Despite the scandal, Jordan remains in good standing—possibly, even, in improved standing—with House Republicans, who have elevated him to higher and higher visibility roles in defending the party's topmost sexual assaulter, Donald Trump. (The caucus appears to believe that covering for a predator is, in fact, the precise background needed for the current fight.) Back in Ohio, however, state lawmakers are mulling a bill enabling Strauss victims to sue OSU for his actions and their cover-up. That is the reason DiSabato was testifying on Tuesday.

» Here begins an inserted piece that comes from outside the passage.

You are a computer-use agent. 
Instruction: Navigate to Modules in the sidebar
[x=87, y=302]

The ranks of then-high school and college athletes who have come forward to accuse Strauss, who committed suicide in 2005, have continued to swell. Ohio State has tabulated nearly 1,500 sexual abuse allegations against Strauss. That is the behavior that Jim Jordan and other Ohio State officials claimed to be completely unaware of.
DiSabato again described Jordan's actions to the committee, as he has before, including Jordan "crying, groveling" in a phone call in which Jordan asked DiSabato to deny the allegations of his own brother Michael in order to defend Jordan.

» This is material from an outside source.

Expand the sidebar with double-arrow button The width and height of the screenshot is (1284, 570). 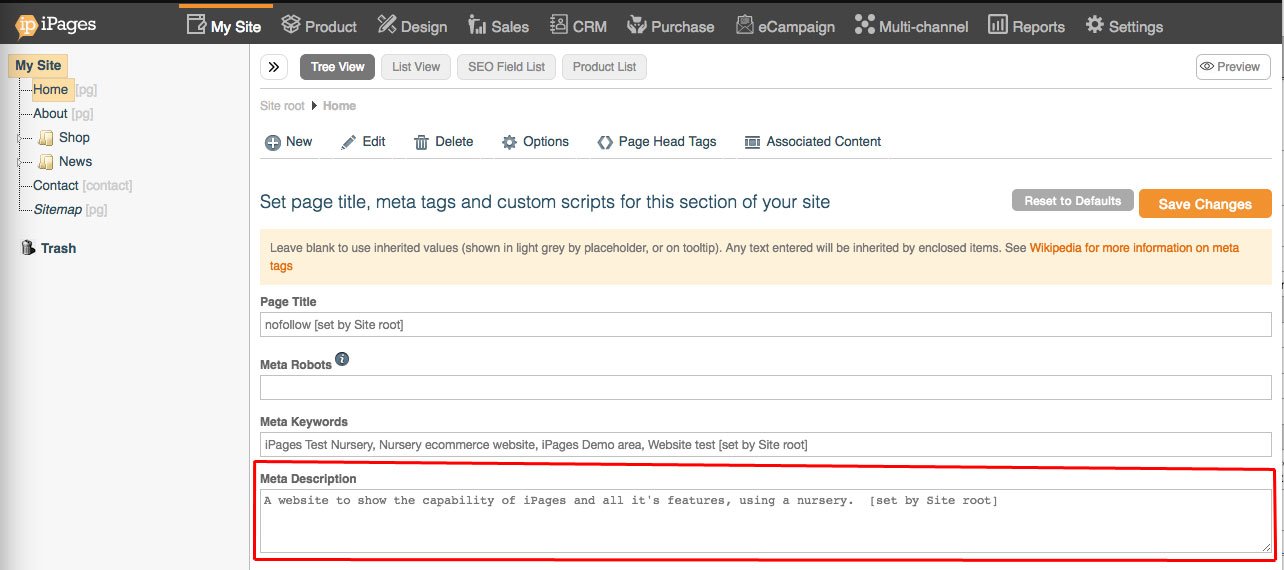pyautogui.click(x=274, y=67)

Whether any of this will make a dent in own Jordan's ability to stonewall his way out of a scandal that would have very, very quickly forced the resignation of any lawmaker, back in the days when Republicans were not openly defending crimes committed by their own party members, remains unclear. None of them, after all, have a stitch of shame. From Alabama to Ohio, abetting sexual predators seems to have embedded itself as a new and rock-solid Republican Party policy plank.
What should the reaction of the rest of the nation be, at this point? What would even work? Petitions to censure or expel Jordan would be useless. Bringing in his accusers to speak to House ethics watchdogs would result in the allied criminal caucus, Nunes, Meadows and the others, erupting in rage orgies but little else. It is up to the voters of his Ohio district to remove him, but the Republican voters of his Ohio district seem quite content, still, to have a man who allied with a sexual predator be the voice of their community. We should presume that means what we all suspect it means.